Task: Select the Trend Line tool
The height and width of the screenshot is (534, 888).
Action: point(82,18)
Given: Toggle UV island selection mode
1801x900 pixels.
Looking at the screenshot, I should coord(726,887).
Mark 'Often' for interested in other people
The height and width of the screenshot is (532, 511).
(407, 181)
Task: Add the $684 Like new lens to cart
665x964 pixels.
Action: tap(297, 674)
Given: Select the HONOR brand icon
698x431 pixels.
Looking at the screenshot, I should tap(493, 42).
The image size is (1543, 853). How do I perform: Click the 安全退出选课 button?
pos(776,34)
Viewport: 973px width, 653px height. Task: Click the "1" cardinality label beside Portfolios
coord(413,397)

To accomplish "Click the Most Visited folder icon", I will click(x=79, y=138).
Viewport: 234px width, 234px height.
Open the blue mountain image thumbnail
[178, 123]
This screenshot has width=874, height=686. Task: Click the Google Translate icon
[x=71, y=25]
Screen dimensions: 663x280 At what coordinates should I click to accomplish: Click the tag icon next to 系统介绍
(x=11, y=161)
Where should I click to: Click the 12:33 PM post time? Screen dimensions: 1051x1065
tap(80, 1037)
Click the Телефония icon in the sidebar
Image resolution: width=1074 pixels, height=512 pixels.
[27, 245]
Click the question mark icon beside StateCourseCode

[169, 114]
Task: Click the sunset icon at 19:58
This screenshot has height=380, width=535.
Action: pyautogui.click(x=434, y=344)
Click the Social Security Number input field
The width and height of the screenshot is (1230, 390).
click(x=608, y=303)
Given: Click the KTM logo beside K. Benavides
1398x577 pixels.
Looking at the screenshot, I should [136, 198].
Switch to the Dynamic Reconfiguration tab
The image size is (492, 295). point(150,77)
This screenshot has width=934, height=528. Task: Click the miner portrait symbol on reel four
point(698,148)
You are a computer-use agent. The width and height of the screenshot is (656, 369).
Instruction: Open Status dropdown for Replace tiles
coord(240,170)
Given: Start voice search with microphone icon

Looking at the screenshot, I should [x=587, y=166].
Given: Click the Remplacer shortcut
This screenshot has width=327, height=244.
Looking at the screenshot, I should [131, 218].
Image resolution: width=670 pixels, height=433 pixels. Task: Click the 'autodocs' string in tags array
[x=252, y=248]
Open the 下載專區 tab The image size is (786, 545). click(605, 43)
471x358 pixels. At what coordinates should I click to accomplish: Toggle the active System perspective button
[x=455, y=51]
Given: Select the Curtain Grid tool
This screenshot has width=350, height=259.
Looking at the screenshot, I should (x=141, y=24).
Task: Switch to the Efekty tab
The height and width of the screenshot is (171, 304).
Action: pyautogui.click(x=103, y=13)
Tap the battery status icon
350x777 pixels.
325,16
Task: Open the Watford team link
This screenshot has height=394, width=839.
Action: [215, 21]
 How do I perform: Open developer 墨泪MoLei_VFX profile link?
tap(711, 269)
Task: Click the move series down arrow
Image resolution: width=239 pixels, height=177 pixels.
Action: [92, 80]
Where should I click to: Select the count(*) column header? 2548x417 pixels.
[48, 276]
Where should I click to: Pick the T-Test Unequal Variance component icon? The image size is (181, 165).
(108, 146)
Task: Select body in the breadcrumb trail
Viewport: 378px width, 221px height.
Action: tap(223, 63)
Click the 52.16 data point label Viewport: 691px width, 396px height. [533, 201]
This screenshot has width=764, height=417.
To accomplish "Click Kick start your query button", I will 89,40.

- [Exercise objective]: For the entries above, transcribe precisely the lines from the one with "Switch to the Dynamic Reconfiguration tab" through the end, including both.

- [Answer space]:
Switch to the Dynamic Reconfiguration tab
The image size is (492, 295). point(150,77)
This screenshot has width=934, height=528. Task: Click the miner portrait symbol on reel four
point(698,148)
You are a computer-use agent. The width and height of the screenshot is (656, 369).
Instruction: Open Status dropdown for Replace tiles
coord(240,170)
Given: Start voice search with microphone icon

Looking at the screenshot, I should [x=587, y=166].
Given: Click the Remplacer shortcut
This screenshot has width=327, height=244.
Looking at the screenshot, I should [131, 218].
Image resolution: width=670 pixels, height=433 pixels. Task: Click the 'autodocs' string in tags array
[x=252, y=248]
Open the 下載專區 tab The image size is (786, 545). click(605, 43)
471x358 pixels. At what coordinates should I click to accomplish: Toggle the active System perspective button
[x=455, y=51]
Given: Select the Curtain Grid tool
This screenshot has width=350, height=259.
Looking at the screenshot, I should (x=141, y=24).
Task: Switch to the Efekty tab
The height and width of the screenshot is (171, 304).
Action: pyautogui.click(x=103, y=13)
Tap the battery status icon
350x777 pixels.
325,16
Task: Open the Watford team link
This screenshot has height=394, width=839.
Action: [215, 21]
 How do I perform: Open developer 墨泪MoLei_VFX profile link?
tap(711, 269)
Task: Click the move series down arrow
Image resolution: width=239 pixels, height=177 pixels.
Action: [92, 80]
Where should I click to: Select the count(*) column header? 2548x417 pixels.
[48, 276]
Where should I click to: Pick the T-Test Unequal Variance component icon? The image size is (181, 165).
(108, 146)
Task: Select body in the breadcrumb trail
Viewport: 378px width, 221px height.
Action: tap(223, 63)
Click the 52.16 data point label Viewport: 691px width, 396px height. [533, 201]
This screenshot has width=764, height=417.
To accomplish "Click Kick start your query button", I will 89,40.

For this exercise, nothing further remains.